WHAT NEEDS TO BE DONE | In the material below, find every line containing "text" and copy that line.

□ □ □ □ □ □ □

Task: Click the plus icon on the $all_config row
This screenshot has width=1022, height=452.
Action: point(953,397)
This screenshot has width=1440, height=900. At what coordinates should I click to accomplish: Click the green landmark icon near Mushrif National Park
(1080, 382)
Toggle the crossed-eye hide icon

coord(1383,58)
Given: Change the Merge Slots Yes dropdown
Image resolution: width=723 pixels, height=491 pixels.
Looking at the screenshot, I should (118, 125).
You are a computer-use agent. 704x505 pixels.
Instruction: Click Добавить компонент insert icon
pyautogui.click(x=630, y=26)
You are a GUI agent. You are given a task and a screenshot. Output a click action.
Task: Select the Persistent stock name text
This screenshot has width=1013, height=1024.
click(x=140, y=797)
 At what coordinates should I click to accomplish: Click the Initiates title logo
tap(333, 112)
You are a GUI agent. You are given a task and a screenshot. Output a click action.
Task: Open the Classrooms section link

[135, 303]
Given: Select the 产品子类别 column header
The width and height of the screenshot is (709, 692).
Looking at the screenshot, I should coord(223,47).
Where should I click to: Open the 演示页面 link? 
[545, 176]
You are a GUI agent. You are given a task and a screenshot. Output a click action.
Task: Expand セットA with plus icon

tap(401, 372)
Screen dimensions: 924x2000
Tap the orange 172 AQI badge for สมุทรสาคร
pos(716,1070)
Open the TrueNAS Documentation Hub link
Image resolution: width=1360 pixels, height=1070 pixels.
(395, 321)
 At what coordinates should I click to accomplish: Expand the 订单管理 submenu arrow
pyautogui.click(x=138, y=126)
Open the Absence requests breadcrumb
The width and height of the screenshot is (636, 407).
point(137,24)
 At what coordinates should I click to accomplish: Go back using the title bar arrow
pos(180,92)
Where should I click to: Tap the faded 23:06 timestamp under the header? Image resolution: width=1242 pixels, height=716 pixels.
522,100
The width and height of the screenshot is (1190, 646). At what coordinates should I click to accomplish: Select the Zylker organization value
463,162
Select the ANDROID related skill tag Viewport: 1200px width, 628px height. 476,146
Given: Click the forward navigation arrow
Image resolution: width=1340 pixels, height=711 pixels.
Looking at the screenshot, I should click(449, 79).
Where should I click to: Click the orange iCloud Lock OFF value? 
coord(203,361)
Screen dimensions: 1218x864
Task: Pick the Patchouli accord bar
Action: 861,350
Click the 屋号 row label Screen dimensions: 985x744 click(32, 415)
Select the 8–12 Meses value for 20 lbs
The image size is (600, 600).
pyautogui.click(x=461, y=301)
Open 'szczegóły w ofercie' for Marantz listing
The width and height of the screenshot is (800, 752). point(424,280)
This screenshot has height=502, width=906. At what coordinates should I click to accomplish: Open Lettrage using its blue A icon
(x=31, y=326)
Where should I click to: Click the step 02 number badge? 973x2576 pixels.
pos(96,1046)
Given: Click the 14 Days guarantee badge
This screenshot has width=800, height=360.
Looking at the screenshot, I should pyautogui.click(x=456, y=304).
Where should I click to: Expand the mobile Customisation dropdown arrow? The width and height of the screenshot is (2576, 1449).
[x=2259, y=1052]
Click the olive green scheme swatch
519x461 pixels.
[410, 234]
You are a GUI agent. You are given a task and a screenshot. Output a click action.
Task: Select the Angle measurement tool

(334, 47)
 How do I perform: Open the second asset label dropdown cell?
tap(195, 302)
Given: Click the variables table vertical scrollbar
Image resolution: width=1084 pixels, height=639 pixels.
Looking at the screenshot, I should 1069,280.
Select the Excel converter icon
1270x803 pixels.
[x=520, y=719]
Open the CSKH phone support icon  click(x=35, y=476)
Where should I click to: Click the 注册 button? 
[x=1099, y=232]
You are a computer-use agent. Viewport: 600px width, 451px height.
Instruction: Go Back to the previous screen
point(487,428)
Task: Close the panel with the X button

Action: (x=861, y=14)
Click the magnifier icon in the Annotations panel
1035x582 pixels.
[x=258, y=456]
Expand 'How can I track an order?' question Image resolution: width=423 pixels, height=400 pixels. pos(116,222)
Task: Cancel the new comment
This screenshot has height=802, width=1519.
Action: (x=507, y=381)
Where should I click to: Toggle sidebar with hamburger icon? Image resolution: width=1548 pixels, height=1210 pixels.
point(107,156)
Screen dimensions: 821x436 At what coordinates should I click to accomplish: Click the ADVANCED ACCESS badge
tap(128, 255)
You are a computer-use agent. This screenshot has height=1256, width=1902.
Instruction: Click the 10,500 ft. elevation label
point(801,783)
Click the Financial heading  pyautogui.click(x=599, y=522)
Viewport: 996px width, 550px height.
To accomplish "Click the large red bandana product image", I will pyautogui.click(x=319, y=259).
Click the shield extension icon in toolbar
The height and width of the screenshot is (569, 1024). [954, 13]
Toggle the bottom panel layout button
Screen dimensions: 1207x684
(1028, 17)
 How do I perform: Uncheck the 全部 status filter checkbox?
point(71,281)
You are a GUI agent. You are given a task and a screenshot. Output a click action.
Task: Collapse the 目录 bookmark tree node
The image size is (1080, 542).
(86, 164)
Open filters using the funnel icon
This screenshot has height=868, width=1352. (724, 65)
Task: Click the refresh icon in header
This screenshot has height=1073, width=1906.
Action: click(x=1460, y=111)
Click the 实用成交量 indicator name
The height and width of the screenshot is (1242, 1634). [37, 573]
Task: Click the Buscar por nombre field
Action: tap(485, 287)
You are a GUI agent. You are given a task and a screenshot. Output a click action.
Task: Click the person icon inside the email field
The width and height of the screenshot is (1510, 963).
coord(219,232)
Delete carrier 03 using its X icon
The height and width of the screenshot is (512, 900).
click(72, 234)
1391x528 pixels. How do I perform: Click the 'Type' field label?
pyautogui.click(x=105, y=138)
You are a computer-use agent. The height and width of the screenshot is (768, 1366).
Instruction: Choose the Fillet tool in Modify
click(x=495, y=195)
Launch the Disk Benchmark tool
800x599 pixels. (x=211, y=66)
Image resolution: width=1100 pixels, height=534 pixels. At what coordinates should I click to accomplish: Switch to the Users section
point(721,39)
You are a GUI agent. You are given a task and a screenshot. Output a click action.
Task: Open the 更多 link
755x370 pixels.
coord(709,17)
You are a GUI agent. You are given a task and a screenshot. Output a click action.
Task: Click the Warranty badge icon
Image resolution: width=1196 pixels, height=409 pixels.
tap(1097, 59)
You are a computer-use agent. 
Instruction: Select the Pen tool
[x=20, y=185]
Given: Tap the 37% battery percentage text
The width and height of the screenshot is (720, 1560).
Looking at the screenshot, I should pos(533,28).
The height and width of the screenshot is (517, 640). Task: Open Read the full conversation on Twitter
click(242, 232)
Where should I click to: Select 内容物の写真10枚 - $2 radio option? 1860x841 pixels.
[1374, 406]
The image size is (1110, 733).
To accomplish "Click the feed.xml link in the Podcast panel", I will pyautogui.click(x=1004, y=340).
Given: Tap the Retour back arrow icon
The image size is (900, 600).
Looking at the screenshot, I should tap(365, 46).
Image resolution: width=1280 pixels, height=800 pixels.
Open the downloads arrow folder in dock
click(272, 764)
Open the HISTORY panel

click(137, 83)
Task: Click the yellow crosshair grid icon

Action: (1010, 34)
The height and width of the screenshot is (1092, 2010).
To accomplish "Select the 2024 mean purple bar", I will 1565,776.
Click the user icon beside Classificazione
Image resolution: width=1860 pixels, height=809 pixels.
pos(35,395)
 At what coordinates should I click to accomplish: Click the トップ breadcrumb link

□ □ □ □ □ □ □

ANSWER |
Task: Select the Persistent stock name text
Given: Tap the 37% battery percentage text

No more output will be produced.